As recent sociological work has also surfaced, paternalistic leaders also consistently undermine female executive autonomy the most. This is changing with younger generations, but today’s female leaders are still mostly 45+. And they’re used to paternalism by now. They were primed to accept it as a trade-off for access to the corporate kingdom. This tolerance does not change in any way how paternalism affects their performance. It just keeps them from quitting in the first six months.

 

Employees ultimately become children, not independent, proactive, and resourceful problem-solvers. Everything requires permission. Initiative disappears because it is punished more than rewarded. 

 

Perhaps the most devastating weakness of paternalistic leadership is that it defends the status quo operating culture as irreplaceable, even when rapid growth means the company needs to chase a new state of operations, i.e., after you hit $50M or $100M.

 

There is simply no way for Papa to manage 100 people like this, for example. The paternalistic model works ideally in 2-25 person companies. 

 

So why do people remain at these kinds of startups? Well, the same reason paternalism actually attracts some workers. Yes, it does folks. Look, fatherhood hasn’t vanished, and so paternalism probably won’t either. 

 

Paternalism is attractive to employees who are professionally immature, like a teenager. These folks want to outsource responsibility for their results, because they are insecure and lack confidence. Why deal with the stress of autonomy and accountability?

 

Paternalism is also attractive to folks gifted at manipulating leaders, or sociopaths who enjoy screwing with their heads. I’ve seen the latter up close too. 

 

Paternalism also attracts and retains those who aren’t ambitious or hard-working and don’t want to be pressured into better performance. 

 

If I were to sum it up: Paternalism attracts and rewards mediocre individual performance (not incompetence) from folks who could achieve so much more but a) don’t know they can or b) don’t want to work that hard. 

 

Men led the attack on paternalistic work cultures for perhaps obvious reasons. Men feel more culturally entitled to autonomy, especially since Gen X entered the workforce.

 

I should note that paternalism doesn’t kill businesses.
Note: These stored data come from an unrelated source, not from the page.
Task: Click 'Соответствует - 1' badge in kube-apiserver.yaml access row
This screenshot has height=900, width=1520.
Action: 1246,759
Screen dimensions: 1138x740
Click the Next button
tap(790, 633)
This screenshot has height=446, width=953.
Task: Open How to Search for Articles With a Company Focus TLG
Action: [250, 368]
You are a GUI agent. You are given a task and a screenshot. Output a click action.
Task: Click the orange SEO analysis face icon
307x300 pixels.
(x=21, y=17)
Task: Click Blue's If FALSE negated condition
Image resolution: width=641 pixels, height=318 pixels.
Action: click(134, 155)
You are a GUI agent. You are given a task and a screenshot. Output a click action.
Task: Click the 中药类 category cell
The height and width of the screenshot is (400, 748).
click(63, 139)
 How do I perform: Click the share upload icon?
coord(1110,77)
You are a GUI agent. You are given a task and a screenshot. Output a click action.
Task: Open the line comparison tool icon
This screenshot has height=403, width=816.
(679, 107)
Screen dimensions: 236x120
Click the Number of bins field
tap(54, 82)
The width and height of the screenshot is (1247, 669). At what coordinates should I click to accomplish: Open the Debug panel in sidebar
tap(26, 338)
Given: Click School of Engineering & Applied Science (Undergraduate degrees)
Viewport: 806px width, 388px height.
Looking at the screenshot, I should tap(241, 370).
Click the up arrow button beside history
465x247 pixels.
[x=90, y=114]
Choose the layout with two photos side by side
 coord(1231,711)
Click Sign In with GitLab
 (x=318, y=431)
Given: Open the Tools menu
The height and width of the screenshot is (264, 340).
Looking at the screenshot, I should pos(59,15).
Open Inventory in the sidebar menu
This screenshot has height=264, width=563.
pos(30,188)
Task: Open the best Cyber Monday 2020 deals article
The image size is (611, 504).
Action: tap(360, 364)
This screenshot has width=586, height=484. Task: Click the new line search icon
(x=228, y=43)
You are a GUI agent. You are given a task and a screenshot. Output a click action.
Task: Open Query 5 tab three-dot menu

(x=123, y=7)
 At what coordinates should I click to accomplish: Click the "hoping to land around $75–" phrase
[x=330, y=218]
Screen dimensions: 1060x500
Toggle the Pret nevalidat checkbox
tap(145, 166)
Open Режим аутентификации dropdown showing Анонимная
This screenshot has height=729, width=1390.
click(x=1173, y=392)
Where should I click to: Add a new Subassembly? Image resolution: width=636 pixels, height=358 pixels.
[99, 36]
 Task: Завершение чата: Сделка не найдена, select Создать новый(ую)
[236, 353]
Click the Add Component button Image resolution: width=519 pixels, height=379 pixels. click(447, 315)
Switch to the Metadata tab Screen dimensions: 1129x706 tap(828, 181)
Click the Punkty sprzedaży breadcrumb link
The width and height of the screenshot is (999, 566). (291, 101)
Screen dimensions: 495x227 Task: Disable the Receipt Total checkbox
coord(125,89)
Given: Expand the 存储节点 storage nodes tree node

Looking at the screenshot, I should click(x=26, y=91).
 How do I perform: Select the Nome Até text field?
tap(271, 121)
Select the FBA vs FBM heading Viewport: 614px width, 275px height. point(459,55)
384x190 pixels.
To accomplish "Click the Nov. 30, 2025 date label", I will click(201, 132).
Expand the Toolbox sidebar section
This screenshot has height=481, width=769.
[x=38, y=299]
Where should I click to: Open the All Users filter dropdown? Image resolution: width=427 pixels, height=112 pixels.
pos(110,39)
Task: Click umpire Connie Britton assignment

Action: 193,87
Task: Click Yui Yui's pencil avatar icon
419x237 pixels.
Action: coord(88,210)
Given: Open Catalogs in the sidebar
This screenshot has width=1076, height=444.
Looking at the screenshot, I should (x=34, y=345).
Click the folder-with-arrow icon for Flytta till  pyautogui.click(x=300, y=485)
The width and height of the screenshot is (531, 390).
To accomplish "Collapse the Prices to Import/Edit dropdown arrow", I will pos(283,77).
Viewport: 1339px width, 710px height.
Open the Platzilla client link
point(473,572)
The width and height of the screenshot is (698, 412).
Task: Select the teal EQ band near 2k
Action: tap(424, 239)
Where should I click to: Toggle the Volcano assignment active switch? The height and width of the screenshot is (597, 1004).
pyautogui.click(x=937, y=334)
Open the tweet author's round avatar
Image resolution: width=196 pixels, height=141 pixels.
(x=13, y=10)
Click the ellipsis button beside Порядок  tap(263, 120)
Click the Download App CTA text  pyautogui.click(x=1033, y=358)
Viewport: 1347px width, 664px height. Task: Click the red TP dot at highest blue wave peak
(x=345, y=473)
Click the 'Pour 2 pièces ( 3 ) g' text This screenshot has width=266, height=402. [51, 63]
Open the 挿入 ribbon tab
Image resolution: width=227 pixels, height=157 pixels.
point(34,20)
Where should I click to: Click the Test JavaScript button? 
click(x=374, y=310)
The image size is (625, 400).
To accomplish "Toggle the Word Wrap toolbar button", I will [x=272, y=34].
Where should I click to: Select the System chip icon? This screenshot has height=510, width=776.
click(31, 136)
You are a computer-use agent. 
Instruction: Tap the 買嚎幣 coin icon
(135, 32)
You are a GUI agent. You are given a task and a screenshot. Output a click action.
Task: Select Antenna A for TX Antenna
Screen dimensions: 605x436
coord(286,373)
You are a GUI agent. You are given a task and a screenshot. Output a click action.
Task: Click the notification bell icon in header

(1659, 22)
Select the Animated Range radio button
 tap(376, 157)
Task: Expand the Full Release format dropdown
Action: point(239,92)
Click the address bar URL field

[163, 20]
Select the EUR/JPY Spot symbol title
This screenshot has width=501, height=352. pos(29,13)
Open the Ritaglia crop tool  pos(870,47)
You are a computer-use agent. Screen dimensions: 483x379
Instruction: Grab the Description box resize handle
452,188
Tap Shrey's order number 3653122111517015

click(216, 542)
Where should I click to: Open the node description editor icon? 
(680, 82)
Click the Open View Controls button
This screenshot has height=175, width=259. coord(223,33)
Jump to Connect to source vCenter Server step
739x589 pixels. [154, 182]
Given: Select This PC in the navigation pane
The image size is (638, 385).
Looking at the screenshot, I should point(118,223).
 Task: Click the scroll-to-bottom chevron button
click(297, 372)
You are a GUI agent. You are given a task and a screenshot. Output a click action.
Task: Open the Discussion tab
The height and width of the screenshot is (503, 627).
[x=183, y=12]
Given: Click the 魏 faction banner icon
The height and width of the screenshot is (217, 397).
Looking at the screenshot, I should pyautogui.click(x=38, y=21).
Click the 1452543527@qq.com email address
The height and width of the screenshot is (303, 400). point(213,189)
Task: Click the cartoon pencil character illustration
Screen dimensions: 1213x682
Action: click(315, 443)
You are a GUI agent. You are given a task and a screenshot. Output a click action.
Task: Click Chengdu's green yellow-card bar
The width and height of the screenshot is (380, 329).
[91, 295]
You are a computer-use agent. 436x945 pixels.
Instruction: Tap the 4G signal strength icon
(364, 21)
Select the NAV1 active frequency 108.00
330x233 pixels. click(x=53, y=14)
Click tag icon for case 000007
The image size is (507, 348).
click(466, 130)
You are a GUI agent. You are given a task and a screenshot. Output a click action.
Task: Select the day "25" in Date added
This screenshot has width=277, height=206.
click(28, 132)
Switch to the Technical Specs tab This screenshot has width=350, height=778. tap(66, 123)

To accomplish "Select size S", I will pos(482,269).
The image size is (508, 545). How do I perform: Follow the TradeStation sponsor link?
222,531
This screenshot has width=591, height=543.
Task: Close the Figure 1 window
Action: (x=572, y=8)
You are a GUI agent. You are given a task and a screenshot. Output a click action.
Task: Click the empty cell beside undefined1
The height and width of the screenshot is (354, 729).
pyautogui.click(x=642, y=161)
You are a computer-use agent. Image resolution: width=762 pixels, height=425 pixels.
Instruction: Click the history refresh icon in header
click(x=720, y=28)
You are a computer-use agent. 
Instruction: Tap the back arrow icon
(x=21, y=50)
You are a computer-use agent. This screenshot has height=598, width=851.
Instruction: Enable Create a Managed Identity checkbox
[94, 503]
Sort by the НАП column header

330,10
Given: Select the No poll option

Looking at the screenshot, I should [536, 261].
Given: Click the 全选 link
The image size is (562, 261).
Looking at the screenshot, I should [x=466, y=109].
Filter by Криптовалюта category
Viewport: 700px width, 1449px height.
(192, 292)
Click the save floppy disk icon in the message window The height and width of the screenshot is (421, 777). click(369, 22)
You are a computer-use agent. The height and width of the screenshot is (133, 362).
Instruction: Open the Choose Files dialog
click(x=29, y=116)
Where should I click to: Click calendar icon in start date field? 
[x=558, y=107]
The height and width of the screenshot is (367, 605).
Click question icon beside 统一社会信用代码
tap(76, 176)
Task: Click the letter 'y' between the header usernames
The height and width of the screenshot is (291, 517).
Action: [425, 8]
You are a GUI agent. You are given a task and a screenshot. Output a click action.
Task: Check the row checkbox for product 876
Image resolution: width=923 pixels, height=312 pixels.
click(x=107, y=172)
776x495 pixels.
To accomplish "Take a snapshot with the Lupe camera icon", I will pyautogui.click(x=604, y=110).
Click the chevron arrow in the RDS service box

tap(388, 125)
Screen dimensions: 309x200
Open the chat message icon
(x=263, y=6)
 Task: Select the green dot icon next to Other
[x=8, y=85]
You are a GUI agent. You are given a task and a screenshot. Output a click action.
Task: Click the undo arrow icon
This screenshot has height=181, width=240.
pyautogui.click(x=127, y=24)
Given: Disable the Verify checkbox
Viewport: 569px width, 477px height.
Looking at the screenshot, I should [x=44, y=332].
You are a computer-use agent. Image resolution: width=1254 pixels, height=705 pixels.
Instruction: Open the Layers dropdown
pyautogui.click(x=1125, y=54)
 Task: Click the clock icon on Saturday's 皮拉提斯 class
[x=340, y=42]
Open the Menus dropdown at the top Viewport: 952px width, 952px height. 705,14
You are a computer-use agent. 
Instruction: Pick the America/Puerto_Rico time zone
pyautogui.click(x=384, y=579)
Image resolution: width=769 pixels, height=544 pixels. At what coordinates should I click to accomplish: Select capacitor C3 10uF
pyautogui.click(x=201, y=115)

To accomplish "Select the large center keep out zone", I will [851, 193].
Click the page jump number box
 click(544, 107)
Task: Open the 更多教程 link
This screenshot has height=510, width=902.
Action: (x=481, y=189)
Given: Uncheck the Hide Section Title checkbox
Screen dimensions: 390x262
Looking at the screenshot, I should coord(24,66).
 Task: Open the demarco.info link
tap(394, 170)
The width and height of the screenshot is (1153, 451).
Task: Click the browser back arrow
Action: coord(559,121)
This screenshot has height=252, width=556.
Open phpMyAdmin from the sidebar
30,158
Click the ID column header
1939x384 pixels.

It has even scaled multiple consumer brands before. When it’s benevolent, some folks love the environment. But, as Gen Z enters the workplace, though, I can warn you that it is leading to massive churn among the minority of very high performers that founders want inside their company if they want to Ride the Ramp. This is especially true among Gen Z women. They are not putting up with it. 

 

If you want to grow fast, encourage rapid decision-making and maximize employee happiness AND achievement, paternalism is something you want to avoid at all costs. 

 

And the primary cost? Ego. And, yes, women can reproduce all the dynamics of paternalism, especially if it’s all they’ve ever known during their career.